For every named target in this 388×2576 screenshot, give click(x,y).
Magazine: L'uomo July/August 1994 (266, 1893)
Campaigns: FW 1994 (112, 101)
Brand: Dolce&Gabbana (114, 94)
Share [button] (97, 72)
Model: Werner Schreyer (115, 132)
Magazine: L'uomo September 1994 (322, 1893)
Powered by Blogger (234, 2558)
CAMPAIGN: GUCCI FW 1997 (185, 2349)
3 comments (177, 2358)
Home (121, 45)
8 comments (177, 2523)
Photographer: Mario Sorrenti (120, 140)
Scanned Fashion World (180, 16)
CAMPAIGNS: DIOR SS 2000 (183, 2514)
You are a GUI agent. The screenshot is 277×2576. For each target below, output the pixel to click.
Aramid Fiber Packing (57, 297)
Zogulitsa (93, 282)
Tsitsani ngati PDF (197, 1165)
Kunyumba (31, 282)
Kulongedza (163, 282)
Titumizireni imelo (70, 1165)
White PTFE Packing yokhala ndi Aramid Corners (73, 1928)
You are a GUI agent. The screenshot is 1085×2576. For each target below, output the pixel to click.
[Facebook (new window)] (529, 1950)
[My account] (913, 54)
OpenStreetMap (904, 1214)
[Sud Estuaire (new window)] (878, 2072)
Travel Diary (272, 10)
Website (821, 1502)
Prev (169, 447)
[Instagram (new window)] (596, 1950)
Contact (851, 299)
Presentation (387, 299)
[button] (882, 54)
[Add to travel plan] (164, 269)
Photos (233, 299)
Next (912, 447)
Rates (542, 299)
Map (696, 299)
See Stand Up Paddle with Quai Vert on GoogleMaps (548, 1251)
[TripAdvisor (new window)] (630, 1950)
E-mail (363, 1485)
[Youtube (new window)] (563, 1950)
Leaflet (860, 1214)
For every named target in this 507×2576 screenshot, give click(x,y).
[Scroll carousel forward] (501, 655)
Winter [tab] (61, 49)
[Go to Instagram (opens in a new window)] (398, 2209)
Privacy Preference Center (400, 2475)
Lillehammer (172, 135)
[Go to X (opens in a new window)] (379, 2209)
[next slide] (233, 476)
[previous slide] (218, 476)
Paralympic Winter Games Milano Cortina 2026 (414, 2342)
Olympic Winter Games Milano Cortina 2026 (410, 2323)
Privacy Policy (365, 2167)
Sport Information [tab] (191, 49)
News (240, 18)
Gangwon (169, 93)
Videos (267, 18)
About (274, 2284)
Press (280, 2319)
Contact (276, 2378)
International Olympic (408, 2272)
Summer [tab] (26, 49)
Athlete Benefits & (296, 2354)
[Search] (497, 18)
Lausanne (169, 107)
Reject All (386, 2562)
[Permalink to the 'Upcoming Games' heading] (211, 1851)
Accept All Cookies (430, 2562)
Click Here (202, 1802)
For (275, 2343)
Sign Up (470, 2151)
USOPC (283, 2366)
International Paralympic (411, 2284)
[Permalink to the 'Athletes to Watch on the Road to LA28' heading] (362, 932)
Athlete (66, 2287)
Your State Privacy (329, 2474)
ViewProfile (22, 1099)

Work task
Copy each record from above exactly, and include every line.

Reply
For every named target in this 388×2576 screenshot, give click(x,y).
Magazine: L'uomo July/August 1994 (266, 1893)
Campaigns: FW 1994 (112, 101)
Brand: Dolce&Gabbana (114, 94)
Share [button] (97, 72)
Model: Werner Schreyer (115, 132)
Magazine: L'uomo September 1994 (322, 1893)
Powered by Blogger (234, 2558)
CAMPAIGN: GUCCI FW 1997 (185, 2349)
3 comments (177, 2358)
Home (121, 45)
8 comments (177, 2523)
Photographer: Mario Sorrenti (120, 140)
Scanned Fashion World (180, 16)
CAMPAIGNS: DIOR SS 2000 (183, 2514)
You are a GUI agent. The screenshot is 277×2576. For each target below, output the pixel to click.
Aramid Fiber Packing (57, 297)
Zogulitsa (93, 282)
Tsitsani ngati PDF (197, 1165)
Kunyumba (31, 282)
Kulongedza (163, 282)
Titumizireni imelo (70, 1165)
White PTFE Packing yokhala ndi Aramid Corners (73, 1928)
You are a GUI agent. The screenshot is 1085×2576. For each target below, output the pixel to click.
[Facebook (new window)] (529, 1950)
[My account] (913, 54)
OpenStreetMap (904, 1214)
[Sud Estuaire (new window)] (878, 2072)
Travel Diary (272, 10)
Website (821, 1502)
Prev (169, 447)
[Instagram (new window)] (596, 1950)
Contact (851, 299)
Presentation (387, 299)
[button] (882, 54)
[Add to travel plan] (164, 269)
Photos (233, 299)
Next (912, 447)
Rates (542, 299)
Map (696, 299)
See Stand Up Paddle with Quai Vert on GoogleMaps (548, 1251)
[TripAdvisor (new window)] (630, 1950)
E-mail (363, 1485)
[Youtube (new window)] (563, 1950)
Leaflet (860, 1214)
For every named target in this 507×2576 screenshot, give click(x,y).
[Scroll carousel forward] (501, 655)
Winter [tab] (61, 49)
[Go to Instagram (opens in a new window)] (398, 2209)
Privacy Preference Center (400, 2475)
Lillehammer (172, 135)
[Go to X (opens in a new window)] (379, 2209)
[next slide] (233, 476)
[previous slide] (218, 476)
Paralympic Winter Games Milano Cortina 2026 (414, 2342)
Olympic Winter Games Milano Cortina 2026 (410, 2323)
Privacy Policy (365, 2167)
Sport Information [tab] (191, 49)
News (240, 18)
Gangwon (169, 93)
Videos (267, 18)
About (274, 2284)
Press (280, 2319)
Contact (276, 2378)
International Olympic (408, 2272)
Summer [tab] (26, 49)
Athlete Benefits & (296, 2354)
[Search] (497, 18)
Lausanne (169, 107)
Reject All (386, 2562)
[Permalink to the 'Upcoming Games' heading] (211, 1851)
Accept All Cookies (430, 2562)
Click Here (202, 1802)
For (275, 2343)
Sign Up (470, 2151)
USOPC (283, 2366)
International Paralympic (411, 2284)
[Permalink to the 'Athletes to Watch on the Road to LA28' heading] (362, 932)
Athlete (66, 2287)
Your State Privacy (329, 2474)
ViewProfile (22, 1099)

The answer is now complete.